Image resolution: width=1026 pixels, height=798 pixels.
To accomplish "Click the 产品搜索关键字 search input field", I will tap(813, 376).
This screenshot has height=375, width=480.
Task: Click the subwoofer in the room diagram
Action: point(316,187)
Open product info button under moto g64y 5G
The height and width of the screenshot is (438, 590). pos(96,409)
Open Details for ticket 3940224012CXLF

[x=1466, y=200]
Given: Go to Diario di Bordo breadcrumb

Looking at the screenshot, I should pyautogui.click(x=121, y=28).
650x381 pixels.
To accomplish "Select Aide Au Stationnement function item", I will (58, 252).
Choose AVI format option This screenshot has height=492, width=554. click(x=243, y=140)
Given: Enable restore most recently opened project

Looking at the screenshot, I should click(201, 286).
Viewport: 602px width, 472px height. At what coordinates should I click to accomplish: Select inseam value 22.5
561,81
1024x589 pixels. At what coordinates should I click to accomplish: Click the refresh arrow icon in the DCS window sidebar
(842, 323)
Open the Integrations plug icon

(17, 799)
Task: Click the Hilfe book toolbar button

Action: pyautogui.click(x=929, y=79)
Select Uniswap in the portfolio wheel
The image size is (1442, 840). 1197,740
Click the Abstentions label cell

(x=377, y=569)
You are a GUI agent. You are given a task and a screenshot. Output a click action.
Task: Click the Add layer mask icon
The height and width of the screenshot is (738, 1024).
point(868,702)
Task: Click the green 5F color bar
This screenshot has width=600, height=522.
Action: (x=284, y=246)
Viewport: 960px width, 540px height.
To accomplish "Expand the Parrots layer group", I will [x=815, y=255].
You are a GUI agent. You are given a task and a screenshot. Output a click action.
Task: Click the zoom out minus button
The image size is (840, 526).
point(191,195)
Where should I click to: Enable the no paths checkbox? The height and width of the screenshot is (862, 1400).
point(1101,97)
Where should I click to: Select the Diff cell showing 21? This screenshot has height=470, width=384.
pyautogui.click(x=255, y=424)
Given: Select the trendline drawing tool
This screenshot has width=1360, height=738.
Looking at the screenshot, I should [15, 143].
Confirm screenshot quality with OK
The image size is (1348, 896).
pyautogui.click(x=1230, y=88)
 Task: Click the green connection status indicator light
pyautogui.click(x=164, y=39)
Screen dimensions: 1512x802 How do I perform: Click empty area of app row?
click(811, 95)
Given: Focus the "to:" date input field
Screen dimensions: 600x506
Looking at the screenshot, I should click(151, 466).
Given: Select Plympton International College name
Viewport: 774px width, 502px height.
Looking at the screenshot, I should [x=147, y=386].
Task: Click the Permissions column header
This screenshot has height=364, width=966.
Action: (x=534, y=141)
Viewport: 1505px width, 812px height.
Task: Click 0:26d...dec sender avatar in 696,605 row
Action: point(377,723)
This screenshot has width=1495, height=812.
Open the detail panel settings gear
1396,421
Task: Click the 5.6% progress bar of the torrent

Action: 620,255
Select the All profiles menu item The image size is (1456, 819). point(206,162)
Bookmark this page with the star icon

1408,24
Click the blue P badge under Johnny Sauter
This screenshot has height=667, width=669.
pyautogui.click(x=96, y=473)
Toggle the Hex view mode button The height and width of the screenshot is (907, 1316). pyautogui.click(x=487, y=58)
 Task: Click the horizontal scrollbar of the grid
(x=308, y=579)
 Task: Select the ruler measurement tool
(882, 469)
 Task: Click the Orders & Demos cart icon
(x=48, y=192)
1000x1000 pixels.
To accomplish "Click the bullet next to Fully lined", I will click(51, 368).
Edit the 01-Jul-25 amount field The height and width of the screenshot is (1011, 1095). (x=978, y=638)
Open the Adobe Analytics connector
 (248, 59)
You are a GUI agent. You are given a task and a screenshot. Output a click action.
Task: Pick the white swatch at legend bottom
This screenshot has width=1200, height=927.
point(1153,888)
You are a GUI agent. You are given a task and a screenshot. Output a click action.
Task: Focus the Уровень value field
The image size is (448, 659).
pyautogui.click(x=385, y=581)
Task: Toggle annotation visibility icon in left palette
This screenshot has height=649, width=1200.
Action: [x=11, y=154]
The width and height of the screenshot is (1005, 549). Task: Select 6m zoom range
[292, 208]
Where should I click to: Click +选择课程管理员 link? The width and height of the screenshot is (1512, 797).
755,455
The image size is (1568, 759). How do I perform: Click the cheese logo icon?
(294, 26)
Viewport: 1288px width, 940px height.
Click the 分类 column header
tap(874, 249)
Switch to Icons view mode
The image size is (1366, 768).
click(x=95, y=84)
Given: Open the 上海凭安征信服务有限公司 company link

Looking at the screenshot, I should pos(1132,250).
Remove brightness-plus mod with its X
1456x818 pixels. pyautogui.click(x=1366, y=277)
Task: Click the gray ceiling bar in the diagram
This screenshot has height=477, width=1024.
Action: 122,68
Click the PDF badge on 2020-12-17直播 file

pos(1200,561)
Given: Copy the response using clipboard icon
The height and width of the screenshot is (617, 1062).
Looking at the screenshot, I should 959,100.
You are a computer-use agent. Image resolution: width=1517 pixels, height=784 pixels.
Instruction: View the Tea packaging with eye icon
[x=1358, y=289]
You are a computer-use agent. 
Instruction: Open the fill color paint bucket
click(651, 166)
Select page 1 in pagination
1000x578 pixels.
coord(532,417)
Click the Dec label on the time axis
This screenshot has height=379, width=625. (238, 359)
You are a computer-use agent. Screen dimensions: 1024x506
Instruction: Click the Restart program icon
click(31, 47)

====

Task goal: Reproduce every one of the entries above, word for word.

Written response:
Image resolution: width=1026 pixels, height=798 pixels.
To accomplish "Click the 产品搜索关键字 search input field", I will tap(813, 376).
This screenshot has height=375, width=480.
Task: Click the subwoofer in the room diagram
Action: point(316,187)
Open product info button under moto g64y 5G
The height and width of the screenshot is (438, 590). pos(96,409)
Open Details for ticket 3940224012CXLF

[x=1466, y=200]
Given: Go to Diario di Bordo breadcrumb

Looking at the screenshot, I should pyautogui.click(x=121, y=28).
650x381 pixels.
To accomplish "Select Aide Au Stationnement function item", I will (58, 252).
Choose AVI format option This screenshot has height=492, width=554. click(x=243, y=140)
Given: Enable restore most recently opened project

Looking at the screenshot, I should click(201, 286).
Viewport: 602px width, 472px height. At what coordinates should I click to accomplish: Select inseam value 22.5
561,81
1024x589 pixels. At what coordinates should I click to accomplish: Click the refresh arrow icon in the DCS window sidebar
(842, 323)
Open the Integrations plug icon

(17, 799)
Task: Click the Hilfe book toolbar button

Action: pyautogui.click(x=929, y=79)
Select Uniswap in the portfolio wheel
The image size is (1442, 840). 1197,740
Click the Abstentions label cell

(x=377, y=569)
You are a GUI agent. You are given a task and a screenshot. Output a click action.
Task: Click the Add layer mask icon
The height and width of the screenshot is (738, 1024).
point(868,702)
Task: Click the green 5F color bar
This screenshot has width=600, height=522.
Action: (x=284, y=246)
Viewport: 960px width, 540px height.
To accomplish "Expand the Parrots layer group", I will [x=815, y=255].
You are a GUI agent. You are given a task and a screenshot. Output a click action.
Task: Click the zoom out minus button
The image size is (840, 526).
point(191,195)
Where should I click to: Enable the no paths checkbox? The height and width of the screenshot is (862, 1400).
point(1101,97)
Where should I click to: Select the Diff cell showing 21? This screenshot has height=470, width=384.
pyautogui.click(x=255, y=424)
Given: Select the trendline drawing tool
This screenshot has width=1360, height=738.
Looking at the screenshot, I should [15, 143].
Confirm screenshot quality with OK
The image size is (1348, 896).
pyautogui.click(x=1230, y=88)
 Task: Click the green connection status indicator light
pyautogui.click(x=164, y=39)
Screen dimensions: 1512x802 How do I perform: Click empty area of app row?
click(811, 95)
Given: Focus the "to:" date input field
Screen dimensions: 600x506
Looking at the screenshot, I should click(151, 466).
Given: Select Plympton International College name
Viewport: 774px width, 502px height.
Looking at the screenshot, I should [x=147, y=386].
Task: Click the Permissions column header
This screenshot has height=364, width=966.
Action: (x=534, y=141)
Viewport: 1505px width, 812px height.
Task: Click 0:26d...dec sender avatar in 696,605 row
Action: point(377,723)
This screenshot has width=1495, height=812.
Open the detail panel settings gear
1396,421
Task: Click the 5.6% progress bar of the torrent

Action: 620,255
Select the All profiles menu item The image size is (1456, 819). point(206,162)
Bookmark this page with the star icon

1408,24
Click the blue P badge under Johnny Sauter
This screenshot has height=667, width=669.
pyautogui.click(x=96, y=473)
Toggle the Hex view mode button The height and width of the screenshot is (907, 1316). pyautogui.click(x=487, y=58)
 Task: Click the horizontal scrollbar of the grid
(x=308, y=579)
 Task: Select the ruler measurement tool
(882, 469)
 Task: Click the Orders & Demos cart icon
(x=48, y=192)
1000x1000 pixels.
To accomplish "Click the bullet next to Fully lined", I will click(51, 368).
Edit the 01-Jul-25 amount field The height and width of the screenshot is (1011, 1095). (x=978, y=638)
Open the Adobe Analytics connector
 (248, 59)
You are a GUI agent. You are given a task and a screenshot. Output a click action.
Task: Pick the white swatch at legend bottom
This screenshot has width=1200, height=927.
point(1153,888)
You are a GUI agent. You are given a task and a screenshot. Output a click action.
Task: Focus the Уровень value field
The image size is (448, 659).
pyautogui.click(x=385, y=581)
Task: Toggle annotation visibility icon in left palette
This screenshot has height=649, width=1200.
Action: [x=11, y=154]
The width and height of the screenshot is (1005, 549). Task: Select 6m zoom range
[292, 208]
Where should I click to: Click +选择课程管理员 link? The width and height of the screenshot is (1512, 797).
755,455
The image size is (1568, 759). How do I perform: Click the cheese logo icon?
(294, 26)
Viewport: 1288px width, 940px height.
Click the 分类 column header
tap(874, 249)
Switch to Icons view mode
The image size is (1366, 768).
click(x=95, y=84)
Given: Open the 上海凭安征信服务有限公司 company link

Looking at the screenshot, I should pos(1132,250).
Remove brightness-plus mod with its X
1456x818 pixels. pyautogui.click(x=1366, y=277)
Task: Click the gray ceiling bar in the diagram
This screenshot has height=477, width=1024.
Action: 122,68
Click the PDF badge on 2020-12-17直播 file

pos(1200,561)
Given: Copy the response using clipboard icon
The height and width of the screenshot is (617, 1062).
Looking at the screenshot, I should 959,100.
You are a computer-use agent. Image resolution: width=1517 pixels, height=784 pixels.
Instruction: View the Tea packaging with eye icon
[x=1358, y=289]
You are a computer-use agent. 
Instruction: Open the fill color paint bucket
click(651, 166)
Select page 1 in pagination
1000x578 pixels.
coord(532,417)
Click the Dec label on the time axis
This screenshot has height=379, width=625. (238, 359)
You are a computer-use agent. Screen dimensions: 1024x506
Instruction: Click the Restart program icon
click(31, 47)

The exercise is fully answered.